→ Dataset content:

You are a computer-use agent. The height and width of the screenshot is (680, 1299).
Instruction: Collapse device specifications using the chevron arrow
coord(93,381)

...

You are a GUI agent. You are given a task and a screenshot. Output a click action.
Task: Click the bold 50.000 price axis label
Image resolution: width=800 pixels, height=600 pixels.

→ Aim: Write out only the lines starting at the one containing "You are a computer-use" and ending at the one containing "coord(93,381)", with "chevron arrow" swapped for "caret icon" and nothing else changed.

→ Answer to this problem:
You are a computer-use agent. The height and width of the screenshot is (680, 1299).
Instruction: Collapse device specifications using the caret icon
coord(93,381)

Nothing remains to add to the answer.